Much of the message was scary: people who want to harm children will try to be where they are; we have to manage our privacy much better, and train our children to do the same, including setting up decent passwords; we have to be hypercritical, because we don’t know all the reasons people have for putting their stuff online, and we need to educate the children to be hypercritical, and to think really, really, really hard before they trust someone; and we have to protect our online personae, because it’s too easy to have it taken away from you.

But it’s also an opportunity to create, and share, and communicate, and find other people interested in the same things as you.

Two points particularly resonated with me: firstly that it’s important to remember that we are applying existing laws to our new digital world, laws which were never intended to apply to it; we shouldn’t be surprised that they don’t fit.

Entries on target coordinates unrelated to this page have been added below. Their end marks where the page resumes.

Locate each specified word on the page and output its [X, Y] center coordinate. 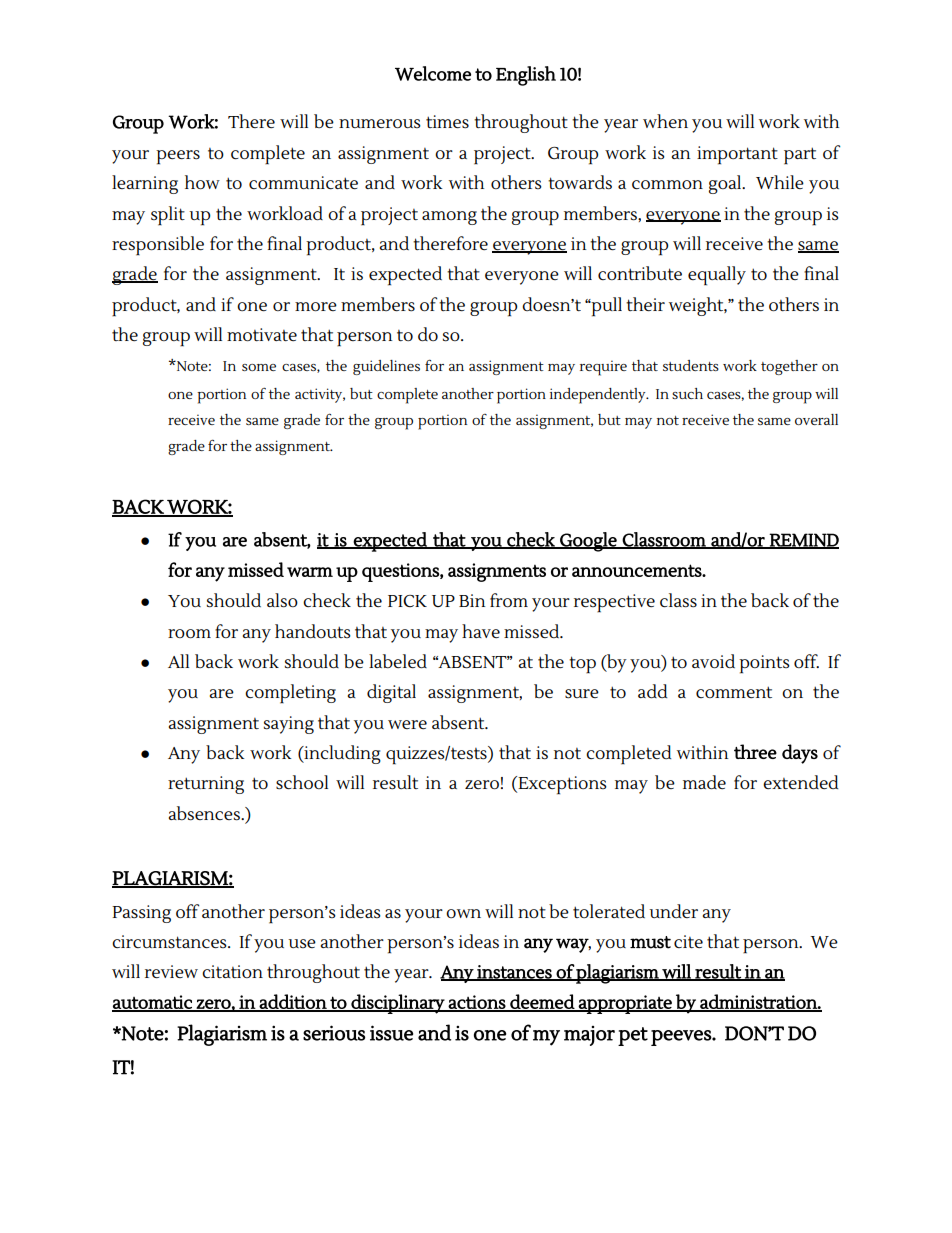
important [737, 155]
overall [816, 419]
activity [320, 395]
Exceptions [561, 785]
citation [232, 971]
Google [588, 542]
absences [205, 813]
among [449, 218]
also [282, 600]
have [481, 631]
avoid [713, 661]
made [704, 782]
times [447, 122]
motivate [262, 334]
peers [178, 157]
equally [717, 276]
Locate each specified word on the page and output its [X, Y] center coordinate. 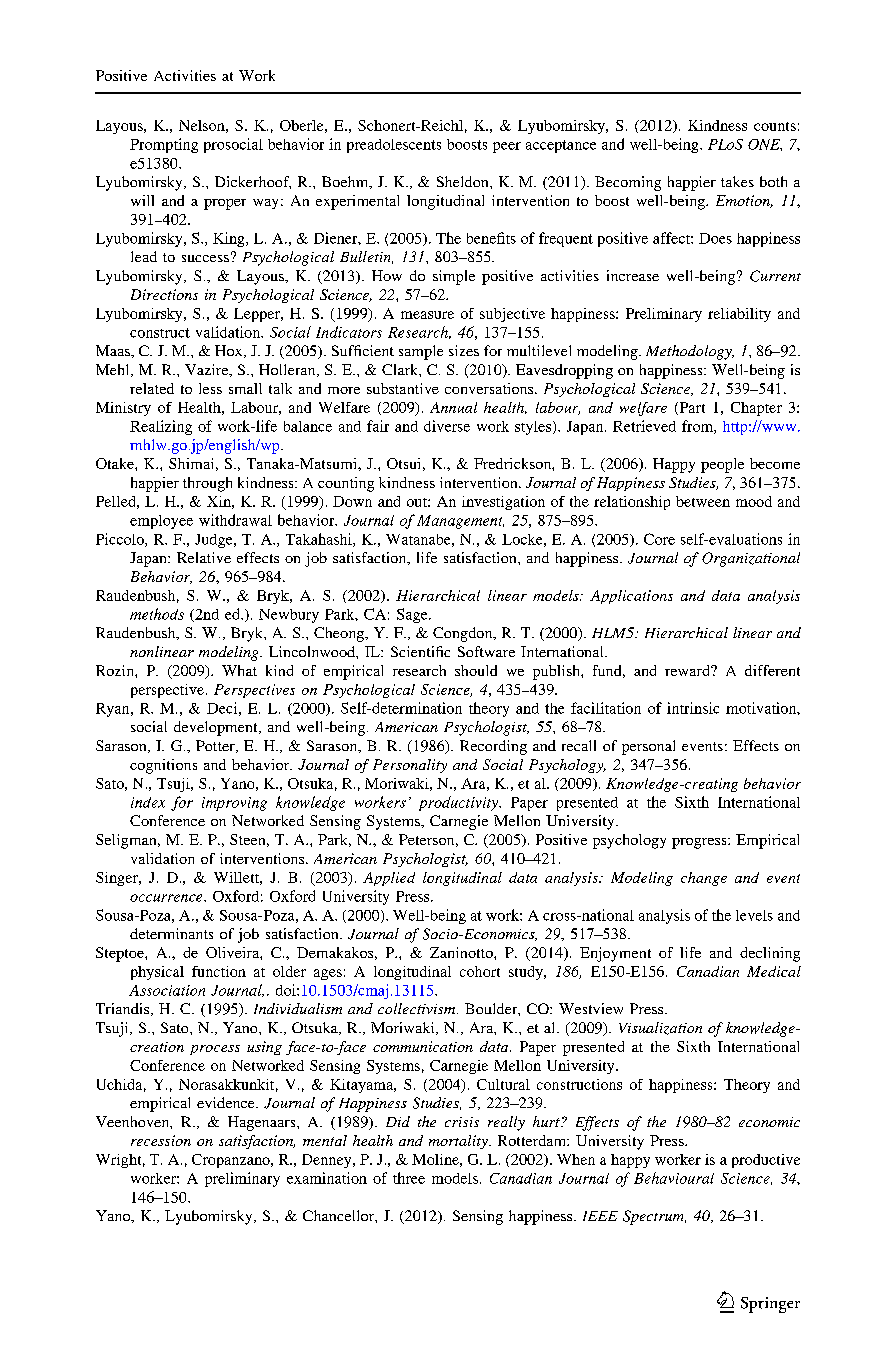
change [704, 879]
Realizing [161, 427]
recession [161, 1140]
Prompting [164, 145]
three [409, 1178]
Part [691, 408]
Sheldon [464, 181]
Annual [453, 407]
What [239, 670]
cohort [480, 971]
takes [737, 181]
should [476, 670]
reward [688, 670]
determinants [171, 933]
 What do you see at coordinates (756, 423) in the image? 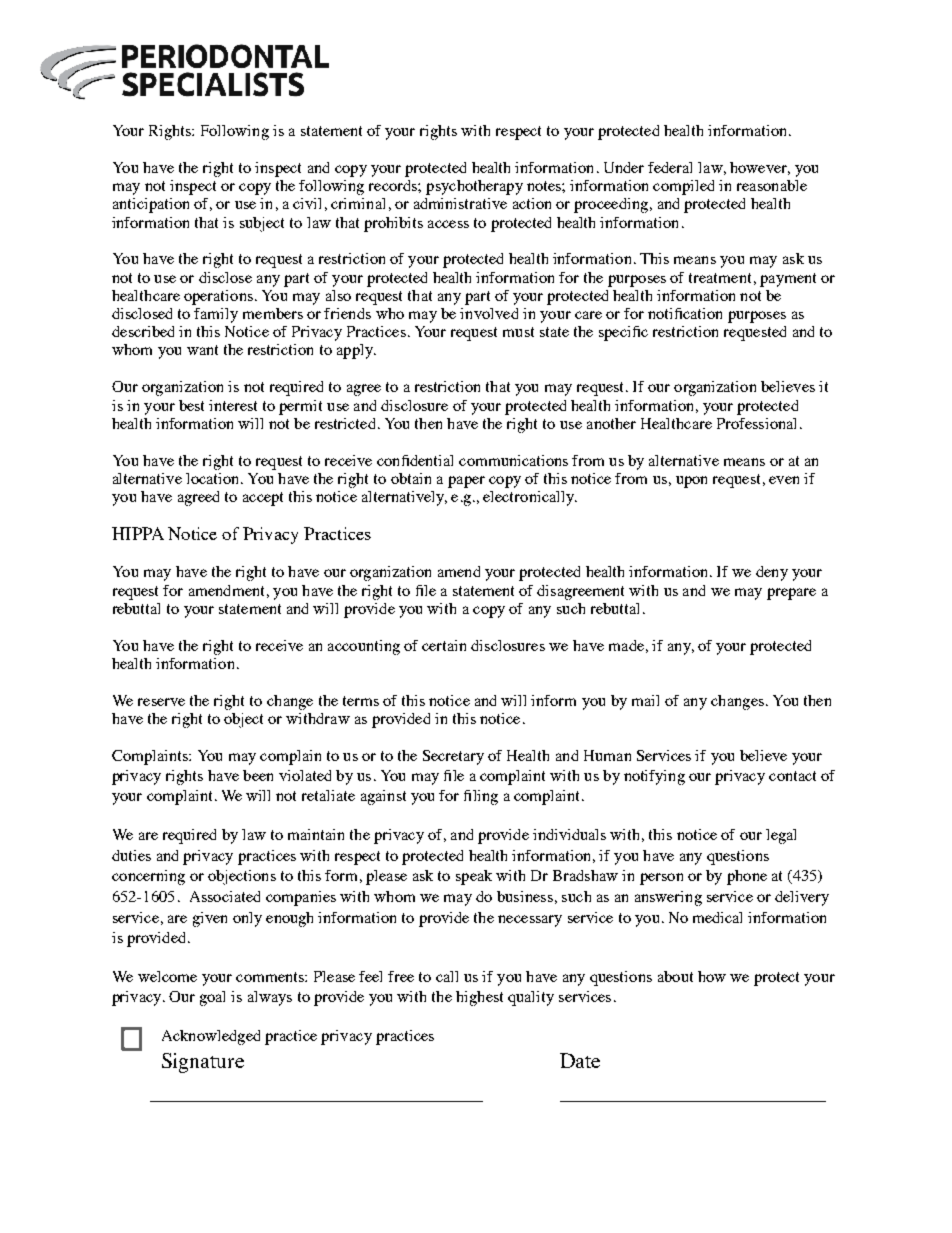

Secondly, always act as if your enemies are standing right behind you. Your online you should be your ideal you. If you’re not happy to show off your online material to any of your colleagues or your boss, why would you ever post it online where it can be found by anyone?

 

As someone who is still getting used to people reading their tweets, reads this blog or even sees their name online, these are laws to live by.

Audrey Sutton closed the conference with an overview of the day, and a call to be digitally confident. And so say all of us.

We stood around for a while before we had to head for home in various directions,a nd as we did, we were making plans for how to put today’s advice into action. Be useful to review this is a few month’s time and see how we got on!